NASSAU, N.Y. — Local parents and staunch anti-vaxxers Shannon and Dane Wittle will promote their youngest child Ayden to the position of oldest child following the preventable death of his older brother Chris, angered and confused sources report.
“Ayden is very excited for this opportunity,” explained Dane Wittle of their 26-month-old son. “He’s wanted to be the big boy for so long now — just the other day, he climbed up and stood on the kitchen counter all by himself. We look forward to seeing what Ayden brings to the position of oldest child while maintaining his younger-child responsibilities. Long-term, while adjusting to the pressures of multiple, simultaneous school grades might be a challenge, we’re sure Ayden will apply the same level of determination he’s currently demonstrating with potty training.”
Health experts say Ayden is just part of a growing number of children whose parents shun vaccination and would rather expose them to deadly diseases rather than learning to love a child who theoretically may “develop” autism — a claim repeatedly debunked by scientists worldwide.

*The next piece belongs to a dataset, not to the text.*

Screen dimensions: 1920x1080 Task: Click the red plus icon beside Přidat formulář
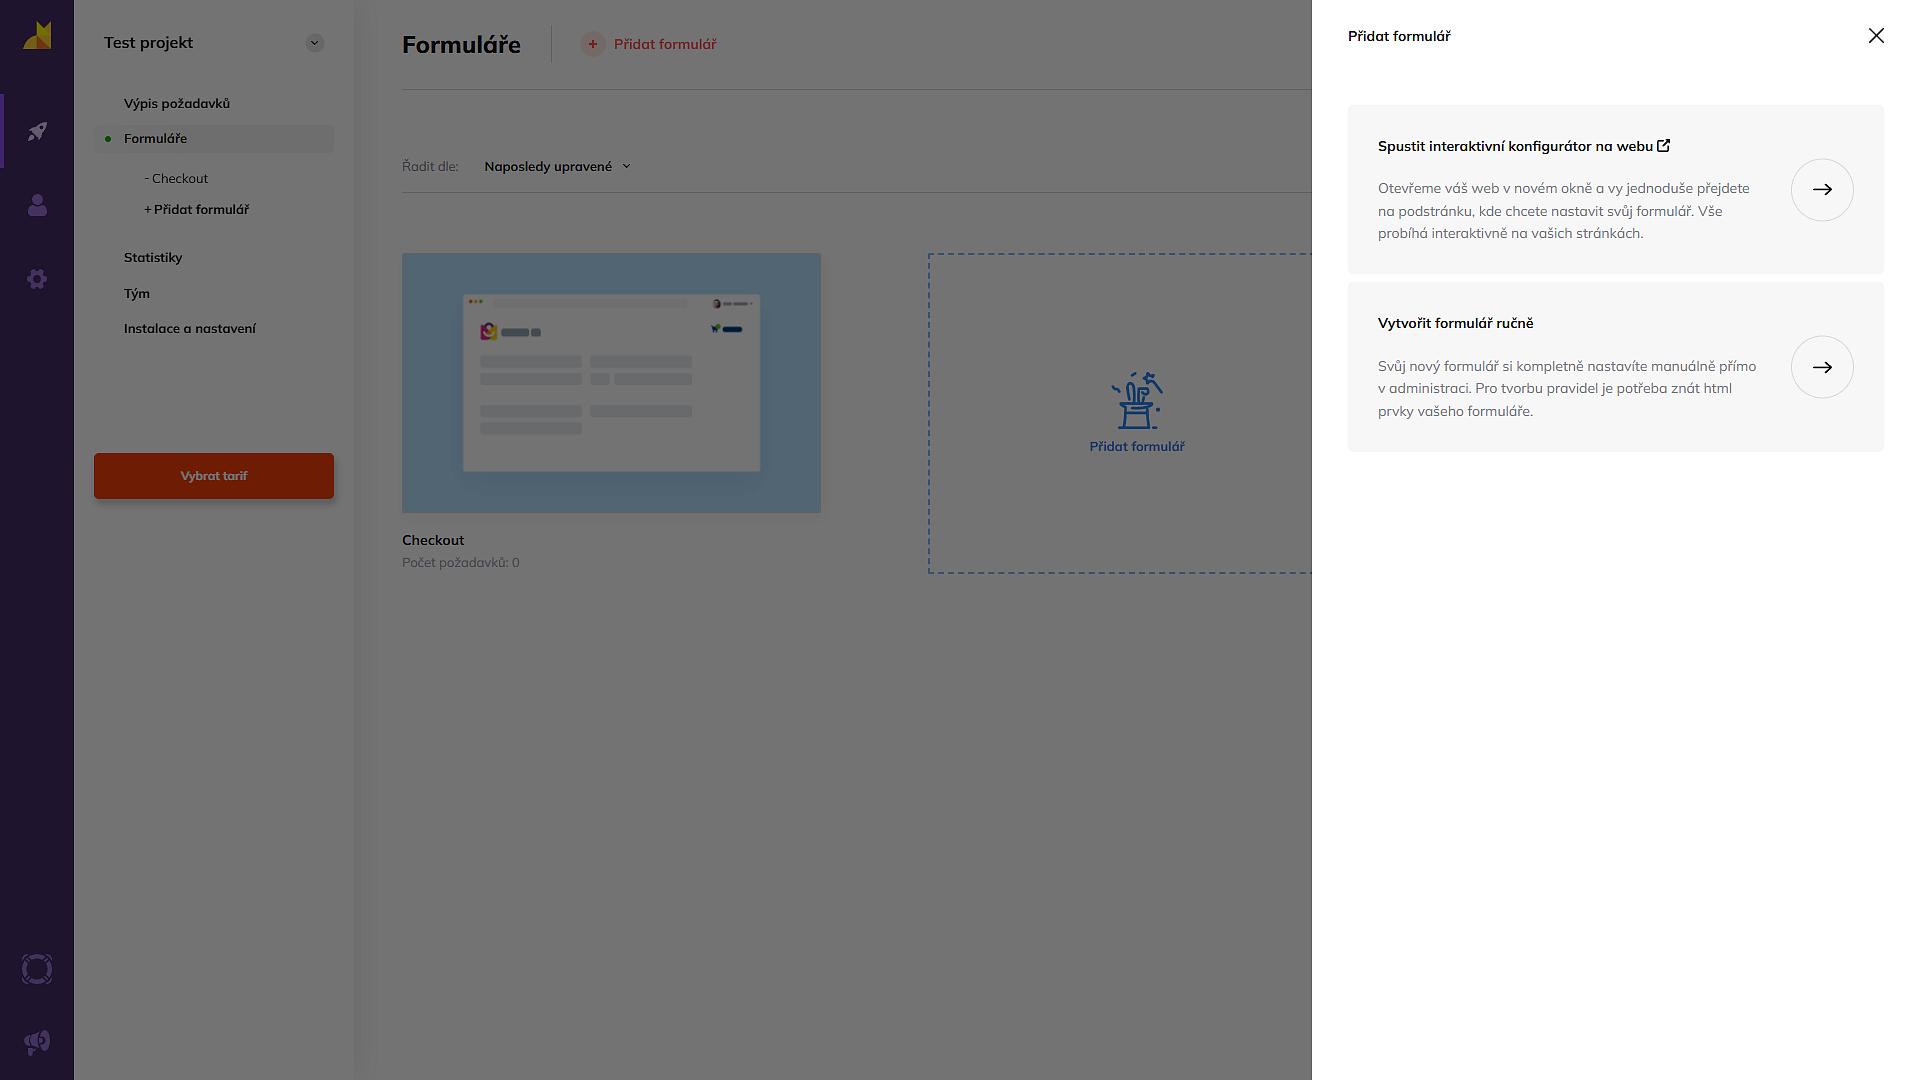593,44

“I guess he’s my best friend now,” remarked Brandon Malone, 13. “I’m not sure how much me and Ayden are gonna have in common. I mean, I like skateboarding, and Ayden only seems interested in fitting shapes into shape-shaped holes. I don’t even think Ayden knows he has a girlfriend yet… or a boyfriend, for that matter. Man, I miss Chris. At least I get to keep his stuff until Ayden is old enough for it, if he makes it that far.”
Doctors are concerned that widespread anti-vaccination efforts could have grim repercussions for public health, and encourage parents to not be “such stupid little dipshits.”
“I guess my 30 years of medical experience is overruled by a YouTube video with 3,000 views,” lamented epidemiologist Dr. Meredith Mercidieu. “I can’t believe these people think they’re scientific authorities — one anti-vaxxer patient of mine thinks you can’t pregnant if you just pee hard enough after sex, and another thinks you can avoid polio by rubbing tomatoes on your legs.”
“The best I’ve come up with is to diagnose them all with epilepsy. I know it’s a lie, but at least they won’t be able to drive anymore,” she added. “Can’t spread the virus if you can’t go anywhere. They all live in the suburbs, so you know they won’t walk anywhere.”
At press time, Ayden Wittle had developed a cough, signaling a possible career opportunity for the family dog.